• _Work to be completed_: Update the items below by replacing "Search" with "Szukaj", and leave every other part of the lines unchanged.

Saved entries
◆ ◆ ◆

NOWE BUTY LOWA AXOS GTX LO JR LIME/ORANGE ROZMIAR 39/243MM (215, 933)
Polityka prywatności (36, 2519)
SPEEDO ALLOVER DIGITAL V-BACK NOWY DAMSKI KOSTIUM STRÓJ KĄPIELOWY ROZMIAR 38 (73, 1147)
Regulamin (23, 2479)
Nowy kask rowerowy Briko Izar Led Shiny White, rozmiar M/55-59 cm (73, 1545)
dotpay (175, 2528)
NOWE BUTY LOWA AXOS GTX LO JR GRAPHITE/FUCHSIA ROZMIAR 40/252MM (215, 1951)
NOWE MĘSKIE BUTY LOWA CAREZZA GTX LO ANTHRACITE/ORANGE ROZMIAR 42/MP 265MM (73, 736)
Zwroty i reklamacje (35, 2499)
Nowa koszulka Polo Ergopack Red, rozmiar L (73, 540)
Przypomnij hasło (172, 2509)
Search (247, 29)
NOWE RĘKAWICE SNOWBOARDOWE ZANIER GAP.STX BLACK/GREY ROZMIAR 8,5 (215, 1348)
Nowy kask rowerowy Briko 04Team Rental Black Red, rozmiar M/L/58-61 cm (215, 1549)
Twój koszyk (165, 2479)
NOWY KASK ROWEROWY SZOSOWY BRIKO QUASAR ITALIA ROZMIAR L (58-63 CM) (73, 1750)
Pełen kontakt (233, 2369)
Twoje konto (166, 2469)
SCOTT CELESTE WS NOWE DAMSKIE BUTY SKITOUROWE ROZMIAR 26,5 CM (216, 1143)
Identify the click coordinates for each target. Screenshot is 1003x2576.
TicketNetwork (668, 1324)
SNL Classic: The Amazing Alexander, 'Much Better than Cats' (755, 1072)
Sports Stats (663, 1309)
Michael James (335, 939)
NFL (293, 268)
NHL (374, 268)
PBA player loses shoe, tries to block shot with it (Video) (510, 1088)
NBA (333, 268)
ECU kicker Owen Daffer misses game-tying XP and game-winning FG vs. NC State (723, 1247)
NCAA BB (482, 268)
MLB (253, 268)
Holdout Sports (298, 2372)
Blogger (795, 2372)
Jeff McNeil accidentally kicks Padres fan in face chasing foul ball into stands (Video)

◆ ◆ ◆

• _Solution to the problem_:
NOWE BUTY LOWA AXOS GTX LO JR LIME/ORANGE ROZMIAR 39/243MM (215, 933)
Polityka prywatności (36, 2519)
SPEEDO ALLOVER DIGITAL V-BACK NOWY DAMSKI KOSTIUM STRÓJ KĄPIELOWY ROZMIAR 38 (73, 1147)
Regulamin (23, 2479)
Nowy kask rowerowy Briko Izar Led Shiny White, rozmiar M/55-59 cm (73, 1545)
dotpay (175, 2528)
NOWE BUTY LOWA AXOS GTX LO JR GRAPHITE/FUCHSIA ROZMIAR 40/252MM (215, 1951)
NOWE MĘSKIE BUTY LOWA CAREZZA GTX LO ANTHRACITE/ORANGE ROZMIAR 42/MP 265MM (73, 736)
Zwroty i reklamacje (35, 2499)
Nowa koszulka Polo Ergopack Red, rozmiar L (73, 540)
Przypomnij hasło (172, 2509)
Szukaj (247, 29)
NOWE RĘKAWICE SNOWBOARDOWE ZANIER GAP.STX BLACK/GREY ROZMIAR 8,5 (215, 1348)
Nowy kask rowerowy Briko 04Team Rental Black Red, rozmiar M/L/58-61 cm (215, 1549)
Twój koszyk (165, 2479)
NOWY KASK ROWEROWY SZOSOWY BRIKO QUASAR ITALIA ROZMIAR L (58-63 CM) (73, 1750)
Pełen kontakt (233, 2369)
Twoje konto (166, 2469)
SCOTT CELESTE WS NOWE DAMSKIE BUTY SKITOUROWE ROZMIAR 26,5 CM (216, 1143)
Identify the click coordinates for each target. Screenshot is 1003x2576.
TicketNetwork (668, 1324)
SNL Classic: The Amazing Alexander, 'Much Better than Cats' (755, 1072)
Sports Stats (663, 1309)
Michael James (335, 939)
NFL (293, 268)
NHL (374, 268)
PBA player loses shoe, tries to block shot with it (Video) (510, 1088)
NBA (333, 268)
ECU kicker Owen Daffer misses game-tying XP and game-winning FG vs. NC State (723, 1247)
NCAA BB (482, 268)
MLB (253, 268)
Holdout Sports (298, 2372)
Blogger (795, 2372)
Jeff McNeil accidentally kicks Padres fan in face chasing foul ball into stands (Video)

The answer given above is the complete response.